Overheard On The Street

Here’s what they’re saying at mid-day:

Paul Rabbitt, President,
RabbittAnalytics.com: "Uncertainty due to the election fiasco will pressure
stocks this week. It could get pretty ugly if the election goes to the courts.
These are external events that are indeed unusual events for the stock market.
For those with staying power, the uncertainty is non-recurring. The overseas
mail-in votes will be counted the 17th and will likely result with Bush winning
the electoral vote by a slim margin. If Gore does not concede the election, his
lawsuits will fail to change the outcome. When the matter is settled we expect a
rally driving stocks upward through January-February."

Robin Griffiths, Global Technical
Strategist, HSBC: "Markets hate uncertainty. They want a result. Eventually
there will be a new President, but he will not have a huge margin of power. The
future is unlikely to feature big government. The economy will get on with its
own agenda guided by the Fed. Our road maps do predict that a bear phase will
follow from early in the new year. It will be in the presence of a strong
secular uptrend but will not finally end until late 2002.

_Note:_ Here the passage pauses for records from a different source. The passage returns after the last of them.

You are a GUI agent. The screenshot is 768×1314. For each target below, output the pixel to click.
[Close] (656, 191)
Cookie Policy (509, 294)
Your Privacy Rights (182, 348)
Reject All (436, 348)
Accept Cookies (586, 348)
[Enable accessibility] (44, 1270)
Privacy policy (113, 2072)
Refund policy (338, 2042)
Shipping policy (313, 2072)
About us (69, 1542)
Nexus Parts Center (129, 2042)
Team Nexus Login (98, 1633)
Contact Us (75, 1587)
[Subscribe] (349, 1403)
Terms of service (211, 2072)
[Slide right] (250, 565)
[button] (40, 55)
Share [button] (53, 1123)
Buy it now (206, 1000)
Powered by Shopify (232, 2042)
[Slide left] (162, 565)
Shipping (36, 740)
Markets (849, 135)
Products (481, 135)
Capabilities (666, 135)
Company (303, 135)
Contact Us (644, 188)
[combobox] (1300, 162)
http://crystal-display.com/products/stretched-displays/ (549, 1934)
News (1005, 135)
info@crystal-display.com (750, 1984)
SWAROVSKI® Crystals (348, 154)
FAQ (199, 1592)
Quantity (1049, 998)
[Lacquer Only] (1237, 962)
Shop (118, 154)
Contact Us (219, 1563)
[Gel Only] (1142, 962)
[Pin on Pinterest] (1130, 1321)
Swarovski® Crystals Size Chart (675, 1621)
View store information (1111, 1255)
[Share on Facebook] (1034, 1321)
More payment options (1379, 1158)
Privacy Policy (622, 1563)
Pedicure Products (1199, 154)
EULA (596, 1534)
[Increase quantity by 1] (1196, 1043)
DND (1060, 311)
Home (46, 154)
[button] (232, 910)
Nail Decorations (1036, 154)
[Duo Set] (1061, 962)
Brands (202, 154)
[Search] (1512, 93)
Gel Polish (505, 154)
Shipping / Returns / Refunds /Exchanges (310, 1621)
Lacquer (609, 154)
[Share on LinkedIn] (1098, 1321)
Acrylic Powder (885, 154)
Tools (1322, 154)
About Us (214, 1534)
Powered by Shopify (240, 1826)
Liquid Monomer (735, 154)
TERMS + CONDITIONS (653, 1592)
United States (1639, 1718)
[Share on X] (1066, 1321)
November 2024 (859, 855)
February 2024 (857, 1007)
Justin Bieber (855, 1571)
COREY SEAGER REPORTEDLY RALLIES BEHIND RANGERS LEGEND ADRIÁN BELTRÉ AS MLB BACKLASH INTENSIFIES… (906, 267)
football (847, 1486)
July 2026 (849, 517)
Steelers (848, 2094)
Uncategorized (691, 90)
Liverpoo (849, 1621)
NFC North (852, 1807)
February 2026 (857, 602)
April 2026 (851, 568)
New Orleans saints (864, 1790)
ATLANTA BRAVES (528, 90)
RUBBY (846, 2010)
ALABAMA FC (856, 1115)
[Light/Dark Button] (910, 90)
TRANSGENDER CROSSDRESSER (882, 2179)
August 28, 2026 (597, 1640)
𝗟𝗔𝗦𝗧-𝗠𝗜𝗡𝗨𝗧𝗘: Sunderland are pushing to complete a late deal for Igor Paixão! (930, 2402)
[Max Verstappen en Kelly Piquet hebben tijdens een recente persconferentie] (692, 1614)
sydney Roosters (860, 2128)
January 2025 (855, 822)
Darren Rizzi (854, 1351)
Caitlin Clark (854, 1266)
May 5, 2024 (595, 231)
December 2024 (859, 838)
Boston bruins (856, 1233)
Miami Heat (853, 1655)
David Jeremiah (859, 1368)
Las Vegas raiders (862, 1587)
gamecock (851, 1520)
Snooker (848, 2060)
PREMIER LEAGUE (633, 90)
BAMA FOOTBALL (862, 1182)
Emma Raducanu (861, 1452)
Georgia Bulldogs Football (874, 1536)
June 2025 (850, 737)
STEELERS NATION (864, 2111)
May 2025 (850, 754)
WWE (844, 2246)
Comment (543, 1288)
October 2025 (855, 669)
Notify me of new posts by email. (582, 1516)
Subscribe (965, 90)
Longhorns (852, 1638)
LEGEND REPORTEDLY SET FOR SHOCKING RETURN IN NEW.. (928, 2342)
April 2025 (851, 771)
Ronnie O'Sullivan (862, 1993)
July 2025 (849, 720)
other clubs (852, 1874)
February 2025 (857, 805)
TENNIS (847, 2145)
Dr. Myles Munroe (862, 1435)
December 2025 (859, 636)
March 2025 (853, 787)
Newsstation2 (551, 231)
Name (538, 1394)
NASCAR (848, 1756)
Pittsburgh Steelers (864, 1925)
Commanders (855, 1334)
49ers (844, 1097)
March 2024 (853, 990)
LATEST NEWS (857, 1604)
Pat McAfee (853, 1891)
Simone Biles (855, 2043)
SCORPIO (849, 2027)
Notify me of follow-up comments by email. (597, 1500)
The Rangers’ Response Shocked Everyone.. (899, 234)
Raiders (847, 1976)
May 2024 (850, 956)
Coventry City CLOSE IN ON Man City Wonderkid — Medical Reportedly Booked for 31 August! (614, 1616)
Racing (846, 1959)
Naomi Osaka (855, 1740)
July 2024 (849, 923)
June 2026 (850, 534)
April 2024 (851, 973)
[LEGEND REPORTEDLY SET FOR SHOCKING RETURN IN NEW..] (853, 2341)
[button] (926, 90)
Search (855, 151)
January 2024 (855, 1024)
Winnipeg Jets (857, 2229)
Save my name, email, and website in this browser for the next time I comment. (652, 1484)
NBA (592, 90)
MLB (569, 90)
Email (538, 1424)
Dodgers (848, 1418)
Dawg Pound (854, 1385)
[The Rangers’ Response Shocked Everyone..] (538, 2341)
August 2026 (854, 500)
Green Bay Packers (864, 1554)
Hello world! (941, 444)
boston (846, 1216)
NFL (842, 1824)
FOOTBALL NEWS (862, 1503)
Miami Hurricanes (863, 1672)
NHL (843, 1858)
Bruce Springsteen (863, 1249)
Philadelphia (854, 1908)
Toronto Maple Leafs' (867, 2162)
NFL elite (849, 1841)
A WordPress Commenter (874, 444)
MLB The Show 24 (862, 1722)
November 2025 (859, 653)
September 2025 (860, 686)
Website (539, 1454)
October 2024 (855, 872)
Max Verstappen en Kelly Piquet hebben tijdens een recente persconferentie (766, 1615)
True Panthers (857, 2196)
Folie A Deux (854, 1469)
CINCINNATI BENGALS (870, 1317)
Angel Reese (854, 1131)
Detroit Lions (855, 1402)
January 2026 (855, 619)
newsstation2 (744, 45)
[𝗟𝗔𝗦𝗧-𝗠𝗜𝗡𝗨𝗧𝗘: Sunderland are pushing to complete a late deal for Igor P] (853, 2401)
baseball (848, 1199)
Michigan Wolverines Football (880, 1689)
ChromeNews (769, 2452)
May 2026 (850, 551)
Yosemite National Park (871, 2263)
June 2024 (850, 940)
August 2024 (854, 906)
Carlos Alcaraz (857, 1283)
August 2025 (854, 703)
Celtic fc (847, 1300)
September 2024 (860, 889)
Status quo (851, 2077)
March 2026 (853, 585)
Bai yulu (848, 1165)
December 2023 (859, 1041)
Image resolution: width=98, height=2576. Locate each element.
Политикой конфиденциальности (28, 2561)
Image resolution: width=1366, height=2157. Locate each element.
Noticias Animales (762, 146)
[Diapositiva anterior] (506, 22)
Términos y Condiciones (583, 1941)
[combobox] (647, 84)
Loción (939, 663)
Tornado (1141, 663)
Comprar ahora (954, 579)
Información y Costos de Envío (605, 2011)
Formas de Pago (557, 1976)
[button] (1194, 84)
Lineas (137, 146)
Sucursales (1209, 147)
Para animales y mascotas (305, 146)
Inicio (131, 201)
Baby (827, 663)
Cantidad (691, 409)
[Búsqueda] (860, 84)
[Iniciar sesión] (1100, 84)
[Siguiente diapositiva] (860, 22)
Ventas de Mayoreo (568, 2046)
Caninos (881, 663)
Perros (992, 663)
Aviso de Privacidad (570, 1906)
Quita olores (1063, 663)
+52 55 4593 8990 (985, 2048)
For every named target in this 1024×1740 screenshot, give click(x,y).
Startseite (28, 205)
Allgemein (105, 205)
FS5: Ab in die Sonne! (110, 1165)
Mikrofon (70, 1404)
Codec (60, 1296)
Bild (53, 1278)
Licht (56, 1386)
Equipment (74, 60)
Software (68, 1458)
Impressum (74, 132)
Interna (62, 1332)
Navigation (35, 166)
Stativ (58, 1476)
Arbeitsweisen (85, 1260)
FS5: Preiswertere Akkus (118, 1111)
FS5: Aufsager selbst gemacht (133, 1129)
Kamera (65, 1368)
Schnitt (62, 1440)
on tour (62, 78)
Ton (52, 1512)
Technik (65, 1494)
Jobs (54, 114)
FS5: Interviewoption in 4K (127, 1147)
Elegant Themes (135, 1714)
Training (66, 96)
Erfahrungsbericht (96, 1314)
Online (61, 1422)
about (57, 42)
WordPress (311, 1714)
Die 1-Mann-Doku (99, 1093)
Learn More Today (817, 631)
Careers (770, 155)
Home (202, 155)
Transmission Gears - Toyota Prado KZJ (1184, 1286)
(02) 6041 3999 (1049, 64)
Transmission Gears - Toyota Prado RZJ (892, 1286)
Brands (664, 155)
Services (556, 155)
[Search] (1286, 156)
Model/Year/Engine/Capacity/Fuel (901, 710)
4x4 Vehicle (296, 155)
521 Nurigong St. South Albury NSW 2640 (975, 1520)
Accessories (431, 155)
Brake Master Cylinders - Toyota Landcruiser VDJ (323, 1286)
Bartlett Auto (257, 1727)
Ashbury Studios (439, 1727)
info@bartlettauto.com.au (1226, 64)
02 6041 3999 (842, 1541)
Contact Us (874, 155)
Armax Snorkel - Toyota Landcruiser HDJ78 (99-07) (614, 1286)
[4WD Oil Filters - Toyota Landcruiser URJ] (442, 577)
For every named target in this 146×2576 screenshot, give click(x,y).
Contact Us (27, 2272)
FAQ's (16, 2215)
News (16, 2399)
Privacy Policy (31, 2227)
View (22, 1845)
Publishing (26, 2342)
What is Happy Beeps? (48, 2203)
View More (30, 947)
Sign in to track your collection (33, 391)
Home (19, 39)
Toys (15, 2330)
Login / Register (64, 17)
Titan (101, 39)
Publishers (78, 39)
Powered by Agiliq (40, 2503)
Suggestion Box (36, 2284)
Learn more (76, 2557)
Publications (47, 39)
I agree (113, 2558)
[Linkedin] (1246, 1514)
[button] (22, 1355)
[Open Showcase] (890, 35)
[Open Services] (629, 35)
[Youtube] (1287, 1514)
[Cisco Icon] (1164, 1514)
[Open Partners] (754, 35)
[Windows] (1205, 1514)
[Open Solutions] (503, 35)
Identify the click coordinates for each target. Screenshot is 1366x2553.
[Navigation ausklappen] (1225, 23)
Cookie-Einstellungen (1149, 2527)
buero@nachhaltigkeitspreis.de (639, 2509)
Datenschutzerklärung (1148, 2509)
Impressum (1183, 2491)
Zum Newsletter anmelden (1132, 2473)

Frank Gretz, Market Analyst, Shields
& Company: "Could it be another case of the market making the news
rather than the news making the market? Maybe the market has voted, and that
outcome is anything but uncertain. The market action, the weakness, isn’t just
about the political background. After all, many got exactly what they wanted.
They didn’t want Bush, they didn’t want Gore, and that’s what they got! That,
however, has nothing to do with why the Nasdaq lost 5% on Wednesday. Perhaps the market averages see problems of a fundamental rather than political type."